Achaea (Roman province)

Achaea was a province of the Roman Empire. The region was conquered 146 BC by the Romans and first belonged to the province of Macedonia. Under Augustus Achaea was set up in the Senate meeting of 13 January 27 BC as an independent senatorial province. It included the Peloponnese peninsula in Greece. The area of the new colony included almost the entire Greek mainland with a majority of the islands:

  • Central Greece
  • Euboea
  • Peloponnese
  • Epirus
  • Acarnania
  • Ionian Islands
  • Aetolia
  • Thessaly
  • Sporades
  • Cyclades Amorgos and without Astypalia

Manages the province was of a proconsul per praetore, which had its seat in the Colonia Laus Iulia Corinthus, the Roman colony founded in the same place after the destruction of Corinth. Free cities were Athens and Sparta, and the location in Acarnania colony of Nicopolis, who had founded Augustus to commemorate the Battle of Actium and the later capital of the province of Epirus was, as Epirus with parts separated Akarnania and the Ionian Islands of Achaea and to self- province was (117 before ). Other colonies were Dyme, Patrae and Buthrotum.

15 AD Achaea was 44 they put under the Emperor Tiberius to the imperial province until Emperor Claudius again under senatorial control. Under Antoninus Pius Thessaly and Fthiotida were re- allocated to the province of Macedonia. When Diocletian's imperial reform the Cyclades except Skyros, and Lemnos Imbros part of the newly formed provincia insularum were.

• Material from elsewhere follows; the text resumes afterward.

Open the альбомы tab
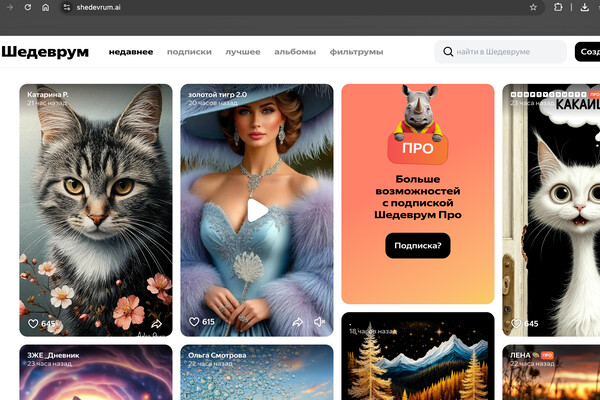This screenshot has height=400, width=600. pos(295,52)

Since 395 Achaea was considered part of the Eastern Roman Empire. The territory of the Byzantine theme Hellas agreed to on the western part of the Achaea.

In the Republican period, Greece had suffered greatly, especially under the system of Roman tax farming. It had been closed from the desolation of many smaller poleis and villages that even the emperor no prosperity for Greece did - at least not a quick economic recovery. This view neglected the relative growth of the larger cities (Athens, Sparta, Corinth, Patrae, Elis, Argos, Tegea, Gythion, Hermione, Eleusis, Megara ), which extended and their inhabitants were more numerous than in classical times. Also, the agricultural structure was transformed by numerous villae rusticae and the emergence of large latifundia the system ( as was half Attica in possession of Herodes Atticus ).

Exports were especially wine from the northern Peloponnese, honey and olive oil from Attica and marble from Thessaly, Attica, the Peloponnese and the islands of Evia, Skyros, Naxos and Paros ( from here came the famous Parian marble). Of arts and crafts products were manufactured in Athens and Patrae was the center of the textile trade. From here the wool Arcadian sheep was processed and linen from Elis to fine fabric ( βύσσος ) has been processed. In Gythion the precious purple coloring matter was recovered and marble exported from Laconia.

Another important export item was education: on the one hand visited many Romans the sites of classical Greece as a kind of huge open-air museum, on the other hand Athens was the seat of the Academy and teaching instead of philosophers, where Romans like Cicero heard philosophical, rhetorical and philological lectures. Finally, the attraction of the big games was undiminished: In Corinth every two years continued to be celebrated the Isthmian Games and the Olympic Games were even a Emperor Nero among the participants. Nero was ever a big Philhellene: 67 he proclaimed the freedom of all Greeks. This injunction was indeed repealed by Vespasian again in the year 70, but strictly speaking, was characterized Achaea in this time, no Roman province.